Ozone ultrafine bubble water induces the cellular signaling involved in oxidative stress responses in human periodontal ligament fibroblasts
Published in Science and Technology of Advanced Materials, 2019
Anongwee Leewananthawet, Shinichi Arakawa, Tokuju Okano, Ryo Daitoku Kinoshita, Hiroshi Ashida, Yuichi Izumi, Toshihiko Suzuki
Ozone has been widely used as an antiseptic in the food industry and in the dental fields. The recently developed technology of micro-bubble generation enabled the production of OUFBW, wherein the ozone moiety is extremely stable in solution [10]. A randomized controlled trial demonstrated the clinical efficacy of OUFBW in the treatment of periodontitis [11]. They also showed, using 3D human buccal and gingival tissue models, that OUFBW reduced concentration of periodontitis-related bacteria Porphyromonas gingivalis and Aggregatibacter actinomycetemcomitans without affecting oral tissues [12]. The low cytotoxicity of OUFBW was confirmed in our study at the cellular level. On the other hand, oxidative stress induced by ozone via the production of ROS is predicted to trigger some cellular signaling that possibly leads to regeneration of periodontal tissues.
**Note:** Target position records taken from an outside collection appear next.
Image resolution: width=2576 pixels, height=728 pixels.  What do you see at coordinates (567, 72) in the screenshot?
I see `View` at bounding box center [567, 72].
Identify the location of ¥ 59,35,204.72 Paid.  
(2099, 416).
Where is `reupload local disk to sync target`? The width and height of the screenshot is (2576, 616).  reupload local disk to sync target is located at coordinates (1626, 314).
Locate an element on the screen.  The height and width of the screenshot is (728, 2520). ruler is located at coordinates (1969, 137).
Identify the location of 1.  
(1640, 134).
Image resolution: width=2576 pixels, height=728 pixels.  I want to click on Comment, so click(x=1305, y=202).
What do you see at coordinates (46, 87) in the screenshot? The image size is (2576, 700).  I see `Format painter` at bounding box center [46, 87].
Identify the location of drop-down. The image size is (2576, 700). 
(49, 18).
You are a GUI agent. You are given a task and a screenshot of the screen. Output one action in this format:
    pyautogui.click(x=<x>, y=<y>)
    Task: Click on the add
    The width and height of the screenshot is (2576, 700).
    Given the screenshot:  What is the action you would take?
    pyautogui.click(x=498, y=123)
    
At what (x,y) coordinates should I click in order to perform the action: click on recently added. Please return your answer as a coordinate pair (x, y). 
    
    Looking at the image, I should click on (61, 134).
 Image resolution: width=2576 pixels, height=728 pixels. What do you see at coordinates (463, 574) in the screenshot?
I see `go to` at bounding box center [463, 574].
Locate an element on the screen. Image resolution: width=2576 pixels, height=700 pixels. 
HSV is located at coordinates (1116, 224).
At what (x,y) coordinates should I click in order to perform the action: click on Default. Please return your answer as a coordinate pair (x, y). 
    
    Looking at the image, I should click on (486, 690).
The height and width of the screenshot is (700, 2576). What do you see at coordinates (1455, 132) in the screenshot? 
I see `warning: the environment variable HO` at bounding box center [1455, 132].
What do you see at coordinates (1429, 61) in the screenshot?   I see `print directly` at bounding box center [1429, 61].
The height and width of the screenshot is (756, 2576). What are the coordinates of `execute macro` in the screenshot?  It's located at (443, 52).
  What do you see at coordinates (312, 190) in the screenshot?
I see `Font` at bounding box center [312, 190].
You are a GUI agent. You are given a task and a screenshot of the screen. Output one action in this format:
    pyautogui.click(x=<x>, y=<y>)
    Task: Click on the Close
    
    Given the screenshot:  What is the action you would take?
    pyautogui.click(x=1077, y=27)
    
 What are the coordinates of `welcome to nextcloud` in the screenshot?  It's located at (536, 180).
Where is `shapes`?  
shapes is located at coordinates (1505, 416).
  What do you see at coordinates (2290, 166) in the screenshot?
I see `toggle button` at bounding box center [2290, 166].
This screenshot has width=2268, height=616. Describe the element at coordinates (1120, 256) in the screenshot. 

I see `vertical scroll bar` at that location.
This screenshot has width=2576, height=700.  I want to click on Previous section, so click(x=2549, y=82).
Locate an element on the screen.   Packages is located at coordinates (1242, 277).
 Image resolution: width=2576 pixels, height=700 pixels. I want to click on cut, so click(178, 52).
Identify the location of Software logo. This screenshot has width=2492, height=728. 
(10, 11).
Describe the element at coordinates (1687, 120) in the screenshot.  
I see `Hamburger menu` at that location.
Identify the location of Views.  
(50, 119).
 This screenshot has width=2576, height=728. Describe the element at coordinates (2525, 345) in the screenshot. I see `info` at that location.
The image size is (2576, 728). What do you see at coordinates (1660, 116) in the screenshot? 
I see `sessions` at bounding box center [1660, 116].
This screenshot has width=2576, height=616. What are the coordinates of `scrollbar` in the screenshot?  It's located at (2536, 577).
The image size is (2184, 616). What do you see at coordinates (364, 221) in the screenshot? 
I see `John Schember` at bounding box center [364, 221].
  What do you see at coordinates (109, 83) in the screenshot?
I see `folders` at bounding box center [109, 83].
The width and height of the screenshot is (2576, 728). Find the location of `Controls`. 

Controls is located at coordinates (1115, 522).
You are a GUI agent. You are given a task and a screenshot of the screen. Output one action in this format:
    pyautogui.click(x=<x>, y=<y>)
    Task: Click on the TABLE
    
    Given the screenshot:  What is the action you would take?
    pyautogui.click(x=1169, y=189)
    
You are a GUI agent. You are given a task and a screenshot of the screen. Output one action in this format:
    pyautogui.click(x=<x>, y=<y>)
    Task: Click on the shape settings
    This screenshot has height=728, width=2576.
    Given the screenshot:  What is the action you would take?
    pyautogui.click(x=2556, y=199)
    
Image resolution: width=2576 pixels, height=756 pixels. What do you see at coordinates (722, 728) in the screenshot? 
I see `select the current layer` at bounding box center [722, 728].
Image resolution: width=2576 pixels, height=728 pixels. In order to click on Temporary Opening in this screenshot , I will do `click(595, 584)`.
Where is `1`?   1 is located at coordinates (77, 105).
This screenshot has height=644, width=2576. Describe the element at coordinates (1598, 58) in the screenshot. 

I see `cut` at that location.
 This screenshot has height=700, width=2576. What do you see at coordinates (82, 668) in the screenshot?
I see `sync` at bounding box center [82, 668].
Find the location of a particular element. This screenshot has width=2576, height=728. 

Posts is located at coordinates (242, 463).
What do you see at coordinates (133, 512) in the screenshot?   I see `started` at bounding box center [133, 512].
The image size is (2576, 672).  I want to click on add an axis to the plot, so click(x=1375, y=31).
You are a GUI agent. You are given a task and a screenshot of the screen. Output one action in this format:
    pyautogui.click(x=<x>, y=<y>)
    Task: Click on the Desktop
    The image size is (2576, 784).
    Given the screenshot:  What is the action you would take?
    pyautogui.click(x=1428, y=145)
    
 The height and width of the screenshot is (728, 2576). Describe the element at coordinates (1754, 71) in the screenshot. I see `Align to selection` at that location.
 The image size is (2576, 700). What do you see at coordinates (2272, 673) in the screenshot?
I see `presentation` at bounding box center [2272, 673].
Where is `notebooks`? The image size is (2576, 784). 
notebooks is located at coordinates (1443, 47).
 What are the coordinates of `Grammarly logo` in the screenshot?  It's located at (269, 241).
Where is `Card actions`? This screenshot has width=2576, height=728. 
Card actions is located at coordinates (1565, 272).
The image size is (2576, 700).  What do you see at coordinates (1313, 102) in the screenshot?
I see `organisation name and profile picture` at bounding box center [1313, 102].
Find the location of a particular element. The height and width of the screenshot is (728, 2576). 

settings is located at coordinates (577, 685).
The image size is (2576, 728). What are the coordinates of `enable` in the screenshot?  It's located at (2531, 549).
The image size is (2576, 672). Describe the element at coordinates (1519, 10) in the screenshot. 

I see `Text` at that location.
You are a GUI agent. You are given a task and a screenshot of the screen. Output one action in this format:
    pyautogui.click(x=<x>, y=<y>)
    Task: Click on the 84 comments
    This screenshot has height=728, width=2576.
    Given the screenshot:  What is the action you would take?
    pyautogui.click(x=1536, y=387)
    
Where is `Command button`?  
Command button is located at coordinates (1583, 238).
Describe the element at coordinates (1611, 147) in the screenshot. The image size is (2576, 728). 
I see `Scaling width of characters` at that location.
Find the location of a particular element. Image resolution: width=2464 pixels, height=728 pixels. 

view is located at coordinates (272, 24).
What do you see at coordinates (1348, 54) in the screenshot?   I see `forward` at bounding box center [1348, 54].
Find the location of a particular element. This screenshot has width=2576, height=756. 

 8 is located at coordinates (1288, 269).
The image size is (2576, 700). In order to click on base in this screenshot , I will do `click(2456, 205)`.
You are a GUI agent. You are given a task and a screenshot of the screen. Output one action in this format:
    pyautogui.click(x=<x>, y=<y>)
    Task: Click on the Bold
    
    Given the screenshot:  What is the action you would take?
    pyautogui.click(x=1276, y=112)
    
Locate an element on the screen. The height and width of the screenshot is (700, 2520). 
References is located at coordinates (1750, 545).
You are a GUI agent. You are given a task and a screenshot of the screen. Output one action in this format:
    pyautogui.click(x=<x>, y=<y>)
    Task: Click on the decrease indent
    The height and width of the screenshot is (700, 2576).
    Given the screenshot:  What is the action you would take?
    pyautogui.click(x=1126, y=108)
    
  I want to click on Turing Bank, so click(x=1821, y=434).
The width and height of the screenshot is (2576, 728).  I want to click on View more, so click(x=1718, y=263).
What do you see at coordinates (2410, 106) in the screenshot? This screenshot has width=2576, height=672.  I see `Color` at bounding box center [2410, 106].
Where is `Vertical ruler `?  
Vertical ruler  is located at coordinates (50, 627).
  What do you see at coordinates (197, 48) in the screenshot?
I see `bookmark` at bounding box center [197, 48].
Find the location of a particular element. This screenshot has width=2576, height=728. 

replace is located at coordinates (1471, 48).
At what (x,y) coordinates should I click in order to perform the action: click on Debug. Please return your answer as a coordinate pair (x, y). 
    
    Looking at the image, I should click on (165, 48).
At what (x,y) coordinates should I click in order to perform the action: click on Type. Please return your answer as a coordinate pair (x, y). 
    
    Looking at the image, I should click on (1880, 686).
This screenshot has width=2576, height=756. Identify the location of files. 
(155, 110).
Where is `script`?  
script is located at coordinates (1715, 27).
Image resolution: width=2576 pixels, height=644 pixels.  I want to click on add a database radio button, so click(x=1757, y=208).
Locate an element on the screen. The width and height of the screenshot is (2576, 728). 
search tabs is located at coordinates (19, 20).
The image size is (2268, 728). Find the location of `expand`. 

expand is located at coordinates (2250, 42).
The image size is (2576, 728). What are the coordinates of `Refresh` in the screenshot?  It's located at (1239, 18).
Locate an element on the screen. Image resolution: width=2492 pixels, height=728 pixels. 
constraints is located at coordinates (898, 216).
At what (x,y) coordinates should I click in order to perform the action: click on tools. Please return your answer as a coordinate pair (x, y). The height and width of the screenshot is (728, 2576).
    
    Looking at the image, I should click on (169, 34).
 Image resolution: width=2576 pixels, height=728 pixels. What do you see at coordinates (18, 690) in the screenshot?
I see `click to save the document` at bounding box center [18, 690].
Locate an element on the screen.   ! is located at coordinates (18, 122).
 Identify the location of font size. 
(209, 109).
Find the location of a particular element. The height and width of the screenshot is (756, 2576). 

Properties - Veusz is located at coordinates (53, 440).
However, how the ozone moiety in OUFBW triggers cell signaling in the periodontal tissues remains to be elucidated. In this study, we demonstrated that OUFBW induced the production of ROS. The oxidative stress caused by OUFBW induced activation of the MAPK pathway, especially the activation of p38 MAPK. OUFBW triggered the activation of an AP-1 component c-Fos and Nrf2, a transcription factor involved in the induction of oxidative stress. The results of RNA-seq analysis also revealed that the numerous genes involved in oxidative stress responses or MAPK signaling pathway were up-regulated after OUFBW treatment. The investigation of the signaling induced by OUFBW serves to highlight the other biological roles of OUFBW, in addition to its bactericidal activity, in the treatment of periodontitis. In addition to its conventional antiseptic role, our data suggest that the ozone in OUFBW stimulates cellular signaling via eliciting oxidative stress responses.